Filter the entries, keeping every line with the string "computer".

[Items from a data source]
####

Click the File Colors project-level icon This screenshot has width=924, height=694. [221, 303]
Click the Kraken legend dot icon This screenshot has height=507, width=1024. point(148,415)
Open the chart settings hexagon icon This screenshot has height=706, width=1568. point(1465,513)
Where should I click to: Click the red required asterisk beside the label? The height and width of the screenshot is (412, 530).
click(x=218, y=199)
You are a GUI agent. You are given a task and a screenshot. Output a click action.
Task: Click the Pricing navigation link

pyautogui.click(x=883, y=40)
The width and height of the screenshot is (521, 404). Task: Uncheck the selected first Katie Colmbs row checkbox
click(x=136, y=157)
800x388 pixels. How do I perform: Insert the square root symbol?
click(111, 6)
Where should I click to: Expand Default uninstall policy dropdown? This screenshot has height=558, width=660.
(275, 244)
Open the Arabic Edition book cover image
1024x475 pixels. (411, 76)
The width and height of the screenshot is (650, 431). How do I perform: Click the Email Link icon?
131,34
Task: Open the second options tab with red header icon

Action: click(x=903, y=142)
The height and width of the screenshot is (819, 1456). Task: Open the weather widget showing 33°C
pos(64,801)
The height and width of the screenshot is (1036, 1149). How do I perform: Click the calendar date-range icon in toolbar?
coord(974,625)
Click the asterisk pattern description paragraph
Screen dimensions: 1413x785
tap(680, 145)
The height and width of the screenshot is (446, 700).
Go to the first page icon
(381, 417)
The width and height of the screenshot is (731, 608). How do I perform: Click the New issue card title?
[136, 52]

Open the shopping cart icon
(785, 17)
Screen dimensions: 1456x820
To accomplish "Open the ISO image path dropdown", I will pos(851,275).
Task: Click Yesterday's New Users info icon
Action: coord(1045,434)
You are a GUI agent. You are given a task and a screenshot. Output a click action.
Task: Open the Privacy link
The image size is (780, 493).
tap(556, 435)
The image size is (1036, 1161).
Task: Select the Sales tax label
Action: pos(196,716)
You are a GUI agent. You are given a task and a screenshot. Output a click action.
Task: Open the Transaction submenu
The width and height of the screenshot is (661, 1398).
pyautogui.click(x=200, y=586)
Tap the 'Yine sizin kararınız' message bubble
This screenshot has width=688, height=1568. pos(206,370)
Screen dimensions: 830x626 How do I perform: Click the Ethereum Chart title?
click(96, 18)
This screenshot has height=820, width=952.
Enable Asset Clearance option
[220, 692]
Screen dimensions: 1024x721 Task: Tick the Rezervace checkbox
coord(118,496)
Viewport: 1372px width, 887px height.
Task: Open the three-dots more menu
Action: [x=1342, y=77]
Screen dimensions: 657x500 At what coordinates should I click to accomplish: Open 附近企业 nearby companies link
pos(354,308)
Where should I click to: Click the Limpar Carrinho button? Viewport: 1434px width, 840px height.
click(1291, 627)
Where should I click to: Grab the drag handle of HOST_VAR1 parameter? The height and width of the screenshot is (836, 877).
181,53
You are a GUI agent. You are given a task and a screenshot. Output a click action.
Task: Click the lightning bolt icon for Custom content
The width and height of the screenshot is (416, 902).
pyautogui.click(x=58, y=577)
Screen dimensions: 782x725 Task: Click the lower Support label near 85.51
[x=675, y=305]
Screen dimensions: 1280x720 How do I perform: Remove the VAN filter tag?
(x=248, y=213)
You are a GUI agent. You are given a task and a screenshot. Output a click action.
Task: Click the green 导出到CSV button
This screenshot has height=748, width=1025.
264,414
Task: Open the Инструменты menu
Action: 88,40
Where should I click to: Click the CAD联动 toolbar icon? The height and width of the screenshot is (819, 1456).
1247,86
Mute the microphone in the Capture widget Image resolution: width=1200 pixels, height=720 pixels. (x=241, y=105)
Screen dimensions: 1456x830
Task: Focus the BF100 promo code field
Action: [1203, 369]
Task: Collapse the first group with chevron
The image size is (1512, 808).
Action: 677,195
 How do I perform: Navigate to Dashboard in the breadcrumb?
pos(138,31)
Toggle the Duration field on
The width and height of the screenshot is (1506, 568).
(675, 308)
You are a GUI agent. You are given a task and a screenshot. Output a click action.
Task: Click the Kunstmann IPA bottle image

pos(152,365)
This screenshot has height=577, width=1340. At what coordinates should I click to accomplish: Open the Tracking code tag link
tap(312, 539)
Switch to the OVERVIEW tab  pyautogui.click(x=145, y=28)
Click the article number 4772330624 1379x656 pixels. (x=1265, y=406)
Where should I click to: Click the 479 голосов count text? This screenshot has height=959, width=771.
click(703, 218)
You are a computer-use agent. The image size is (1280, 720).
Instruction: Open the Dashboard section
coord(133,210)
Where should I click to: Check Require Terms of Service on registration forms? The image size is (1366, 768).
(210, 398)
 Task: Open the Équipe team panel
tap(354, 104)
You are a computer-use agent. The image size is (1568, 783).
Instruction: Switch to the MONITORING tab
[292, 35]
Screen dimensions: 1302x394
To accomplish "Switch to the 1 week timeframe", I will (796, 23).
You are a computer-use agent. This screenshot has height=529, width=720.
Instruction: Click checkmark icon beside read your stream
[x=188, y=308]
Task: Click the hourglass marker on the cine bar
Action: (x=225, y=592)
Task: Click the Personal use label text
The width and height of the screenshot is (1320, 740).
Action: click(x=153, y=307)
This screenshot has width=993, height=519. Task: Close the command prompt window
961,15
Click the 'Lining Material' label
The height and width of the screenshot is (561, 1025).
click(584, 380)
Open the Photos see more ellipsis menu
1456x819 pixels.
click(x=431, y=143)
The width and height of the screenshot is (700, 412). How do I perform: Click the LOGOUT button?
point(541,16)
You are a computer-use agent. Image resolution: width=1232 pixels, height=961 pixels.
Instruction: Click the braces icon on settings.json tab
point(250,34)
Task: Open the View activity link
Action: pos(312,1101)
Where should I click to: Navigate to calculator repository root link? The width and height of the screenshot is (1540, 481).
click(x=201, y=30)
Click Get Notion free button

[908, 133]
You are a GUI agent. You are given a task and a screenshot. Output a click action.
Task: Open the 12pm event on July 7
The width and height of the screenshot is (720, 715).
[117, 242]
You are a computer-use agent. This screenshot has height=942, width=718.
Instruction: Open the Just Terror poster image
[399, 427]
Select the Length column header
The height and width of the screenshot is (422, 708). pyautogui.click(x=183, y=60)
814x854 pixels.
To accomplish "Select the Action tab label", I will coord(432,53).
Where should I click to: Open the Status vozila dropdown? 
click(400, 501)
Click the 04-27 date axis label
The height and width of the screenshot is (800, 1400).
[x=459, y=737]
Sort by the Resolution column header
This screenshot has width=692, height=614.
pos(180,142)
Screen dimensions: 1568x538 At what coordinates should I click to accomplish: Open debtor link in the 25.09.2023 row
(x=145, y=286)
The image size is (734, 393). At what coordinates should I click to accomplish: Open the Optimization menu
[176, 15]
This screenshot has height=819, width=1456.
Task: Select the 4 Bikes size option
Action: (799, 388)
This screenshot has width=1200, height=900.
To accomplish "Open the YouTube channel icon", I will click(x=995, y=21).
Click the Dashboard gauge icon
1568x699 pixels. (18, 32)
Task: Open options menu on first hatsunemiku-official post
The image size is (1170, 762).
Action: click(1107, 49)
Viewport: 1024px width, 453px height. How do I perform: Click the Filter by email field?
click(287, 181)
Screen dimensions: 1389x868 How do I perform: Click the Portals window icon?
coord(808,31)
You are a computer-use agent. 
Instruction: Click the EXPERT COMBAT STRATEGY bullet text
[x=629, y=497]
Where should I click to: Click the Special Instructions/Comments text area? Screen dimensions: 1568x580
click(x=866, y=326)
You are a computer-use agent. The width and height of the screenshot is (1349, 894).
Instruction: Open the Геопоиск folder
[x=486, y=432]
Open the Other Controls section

####

▶ _TASK ANSWER_
You are a computer-use agent. The image size is (1280, 720).
You are a computer-use agent. The image size is (1568, 783).
You are a computer-use agent. This screenshot has height=529, width=720.
You are a computer-use agent. Image resolution: width=1232 pixels, height=961 pixels.
You are a computer-use agent. This screenshot has height=942, width=718.
You are a computer-use agent. 
You are a computer-use agent. The width and height of the screenshot is (1349, 894).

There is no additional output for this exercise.